What this exercise asks -
1/ In the scavenging guide, which consequences of unbounded storage growth appear under "The Problem: Unbounded Storage Growth"? Give only their names.
2/ Write the next part of the scavenging guide, picking up after its final line of code.
BEGIN Passage shown
Scavenging

View Source

This guide explains how to remove old events from streams to manage storage growth while preserving the ability to reconstruct current state via snapshots.

Prerequisites

Before reading this guide, you should understand:

  • Event sourcing concepts (Event Sourcing Guide)
  • Snapshots and their role in state reconstruction (Snapshots Guide)
  • The immutable nature of event logs and why deletion requires special care

The Problem: Unbounded Storage Growth

In event sourcing, events are immutable and never deleted by default. Over time, this leads to:

  • Storage costs - Event logs grow indefinitely
  • Read performance - More events to scan for reconstruction
  • Compliance challenges - Some regulations require data deletion

But you can't just delete events randomly—that would break state reconstruction.

The Solution: Scavenging

Scavenging safely removes old events by:

  1. Requiring a snapshot - Ensures state can still be reconstructed
  2. Preserving recent events - Keeps events newer than the snapshot
  3. Dry run preview - Shows what would be deleted before executing
Before scavenging:

 v0   v1   v2   ... v500 ... v1000 v1001 v1002 ... v1500        
                                                              
     Old events            Newer events                       

                       
                  Snapshot at v500

After scavenging (before=v500):

              [deleted]     v500 v501 ... v1000 v1001 ... v1500 
                                                                
                        Snapshot preserved                       

Where Does This Code Run?

OperationLocationModule
Scavenge API callsYour Applicationesdb_gater_api
Snapshot creationYour Applicationesdb_gater_api
Event deletionerl-esdb ServerInternal
Archival (optional)erl-esdb Servererl_esdb_archive_*

API Reference

Scavenge a Stream

%%--------------------------------------------------------------------
%% This code runs in: YOUR APPLICATION
%% Purpose: Remove events older than a timestamp from a stream
%%--------------------------------------------------------------------

%% Calculate cutoff: 30 days ago
ThirtyDaysAgo = erlang:system_time(microsecond) - (30 * 24 * 60 * 60 * 1000000),

%% Scavenge the stream
{ok, Result} = esdb_gater_api:scavenge(my_store, <<"orders-123">>, #{
    before => ThirtyDaysAgo,
    require_snapshot => true  %% Safety: only scavenge if snapshot exists
}).
END Passage shown
BEGIN Records
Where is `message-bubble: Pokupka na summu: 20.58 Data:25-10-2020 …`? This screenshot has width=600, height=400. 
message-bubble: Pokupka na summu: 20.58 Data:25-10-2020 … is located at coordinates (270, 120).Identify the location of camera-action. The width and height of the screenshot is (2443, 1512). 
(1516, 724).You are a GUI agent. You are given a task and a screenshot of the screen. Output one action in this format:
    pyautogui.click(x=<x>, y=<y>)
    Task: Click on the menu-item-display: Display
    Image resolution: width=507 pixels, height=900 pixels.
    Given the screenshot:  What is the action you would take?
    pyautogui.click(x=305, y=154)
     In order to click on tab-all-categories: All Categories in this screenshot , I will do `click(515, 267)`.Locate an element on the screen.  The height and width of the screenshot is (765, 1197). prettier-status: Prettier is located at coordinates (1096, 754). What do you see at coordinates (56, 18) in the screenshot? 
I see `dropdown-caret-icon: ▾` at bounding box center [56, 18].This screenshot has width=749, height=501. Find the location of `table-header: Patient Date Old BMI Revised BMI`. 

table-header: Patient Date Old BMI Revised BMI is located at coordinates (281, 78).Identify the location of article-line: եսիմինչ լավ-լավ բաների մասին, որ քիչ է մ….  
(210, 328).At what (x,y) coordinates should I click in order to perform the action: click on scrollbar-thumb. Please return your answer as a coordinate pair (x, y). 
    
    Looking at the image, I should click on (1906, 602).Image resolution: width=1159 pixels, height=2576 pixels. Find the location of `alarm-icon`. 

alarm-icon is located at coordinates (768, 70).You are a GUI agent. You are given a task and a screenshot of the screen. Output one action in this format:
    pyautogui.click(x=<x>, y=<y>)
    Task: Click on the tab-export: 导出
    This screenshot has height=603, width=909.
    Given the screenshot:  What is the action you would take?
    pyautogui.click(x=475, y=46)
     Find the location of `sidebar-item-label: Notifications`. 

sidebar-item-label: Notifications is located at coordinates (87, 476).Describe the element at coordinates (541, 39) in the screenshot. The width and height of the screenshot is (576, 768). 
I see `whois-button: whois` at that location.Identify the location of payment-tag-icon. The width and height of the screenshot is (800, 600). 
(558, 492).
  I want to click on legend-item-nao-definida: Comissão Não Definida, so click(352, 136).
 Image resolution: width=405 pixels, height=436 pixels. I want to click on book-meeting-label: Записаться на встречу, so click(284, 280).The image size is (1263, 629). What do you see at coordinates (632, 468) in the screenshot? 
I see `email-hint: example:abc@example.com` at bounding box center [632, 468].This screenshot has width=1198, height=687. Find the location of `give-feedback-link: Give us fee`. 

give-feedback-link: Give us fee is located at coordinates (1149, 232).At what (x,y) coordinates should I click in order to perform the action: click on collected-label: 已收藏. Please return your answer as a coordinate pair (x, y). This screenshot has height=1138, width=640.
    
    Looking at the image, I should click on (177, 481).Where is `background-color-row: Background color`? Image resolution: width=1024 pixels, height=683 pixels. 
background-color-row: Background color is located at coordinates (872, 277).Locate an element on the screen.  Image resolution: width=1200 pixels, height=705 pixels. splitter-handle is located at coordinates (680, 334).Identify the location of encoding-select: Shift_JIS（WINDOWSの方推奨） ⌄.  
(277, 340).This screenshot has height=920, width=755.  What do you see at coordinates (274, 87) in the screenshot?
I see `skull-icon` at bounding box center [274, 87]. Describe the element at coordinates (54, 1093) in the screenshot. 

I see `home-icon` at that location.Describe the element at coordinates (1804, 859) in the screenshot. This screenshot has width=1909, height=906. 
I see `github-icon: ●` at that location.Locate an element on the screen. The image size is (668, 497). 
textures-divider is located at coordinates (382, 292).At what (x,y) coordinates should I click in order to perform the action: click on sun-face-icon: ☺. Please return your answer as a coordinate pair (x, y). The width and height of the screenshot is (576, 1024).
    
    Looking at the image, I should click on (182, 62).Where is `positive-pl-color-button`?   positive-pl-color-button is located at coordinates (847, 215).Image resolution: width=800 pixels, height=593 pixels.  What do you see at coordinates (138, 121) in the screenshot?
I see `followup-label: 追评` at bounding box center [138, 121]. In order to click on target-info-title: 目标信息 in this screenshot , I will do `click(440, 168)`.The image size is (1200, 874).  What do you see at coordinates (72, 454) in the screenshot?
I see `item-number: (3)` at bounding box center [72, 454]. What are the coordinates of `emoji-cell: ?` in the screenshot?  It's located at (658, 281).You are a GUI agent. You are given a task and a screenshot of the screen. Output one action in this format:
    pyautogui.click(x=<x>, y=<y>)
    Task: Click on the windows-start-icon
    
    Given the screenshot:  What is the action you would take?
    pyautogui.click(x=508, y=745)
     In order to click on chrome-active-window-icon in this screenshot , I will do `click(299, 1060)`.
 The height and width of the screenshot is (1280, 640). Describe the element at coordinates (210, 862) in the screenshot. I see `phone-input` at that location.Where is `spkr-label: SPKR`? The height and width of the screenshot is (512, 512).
END Records
Answers to this exercise -
1/
Storage costs
Read performance
Compliance challenges

2/
%% Result shows what was deleted
#{
    deleted_count => 1523,
    oldest_remaining => 1703001600000000,
    snapshot_version => 1500
}

Scavenge Matching Streams

%%--------------------------------------------------------------------
%% This code runs in: YOUR APPLICATION
%% Purpose: Scavenge multiple streams matching a pattern
%%--------------------------------------------------------------------

%% Scavenge all order streams older than 90 days
NinetyDaysAgo = erlang:system_time(microsecond) - (90 * 24 * 60 * 60 * 1000000),

{ok, Results} = esdb_gater_api:scavenge_matching(my_store, <<"orders-*">>, #{
    before => NinetyDaysAgo,
    require_snapshot => true
}).

%% Results is a list of per-stream results
[
    #{stream => <<"orders-001">>, deleted_count => 500},
    #{stream => <<"orders-002">>, deleted_count => 823},
    ...
]

Dry Run (Preview)

%%--------------------------------------------------------------------
%% This code runs in: YOUR APPLICATION
%% Purpose: Preview what would be deleted WITHOUT actually deleting
%%--------------------------------------------------------------------

%% ALWAYS preview before executing
{ok, Preview} = esdb_gater_api:scavenge_dry_run(my_store, <<"orders-123">>, #{
    before => ThirtyDaysAgo
}).

%% Preview shows impact without making changes
#{
    would_delete => 1523,
    oldest_event => 1700000000000000,
    newest_affected => 1702500000000000,
    has_snapshot => true,
    snapshot_version => 1500
}

Options Reference

OptionTypeDefaultDescription
beforeintegerrequiredDelete events before this timestamp (microseconds)
require_snapshotbooleantrueOnly scavenge if snapshot exists
keep_versionsinteger0Keep at least N most recent versions
archive_toatomundefinedArchive backend before deletion

Use Cases

1. Scheduled Storage Cleanup

%%--------------------------------------------------------------------
%% This code runs in: YOUR APPLICATION
%% Purpose: Daily automated scavenging job
%%--------------------------------------------------------------------

-module(scavenge_scheduler).

run_daily_scavenge() ->
    RetentionDays = 90,
    Cutoff = erlang:system_time(microsecond) -
             (RetentionDays * 24 * 60 * 60 * 1000000),

    %% Scavenge all order streams
    {ok, Results} = esdb_gater_api:scavenge_matching(my_store, <<"orders-*">>, #{
        before => Cutoff,
        require_snapshot => true
    }),

    TotalDeleted = lists:foldl(
        fun(#{deleted_count := N}, Acc) -> Acc + N end,
        0,
        Results
    ),

    logger:info("Scavenged ~p events from ~p streams",
                [TotalDeleted, length(Results)]).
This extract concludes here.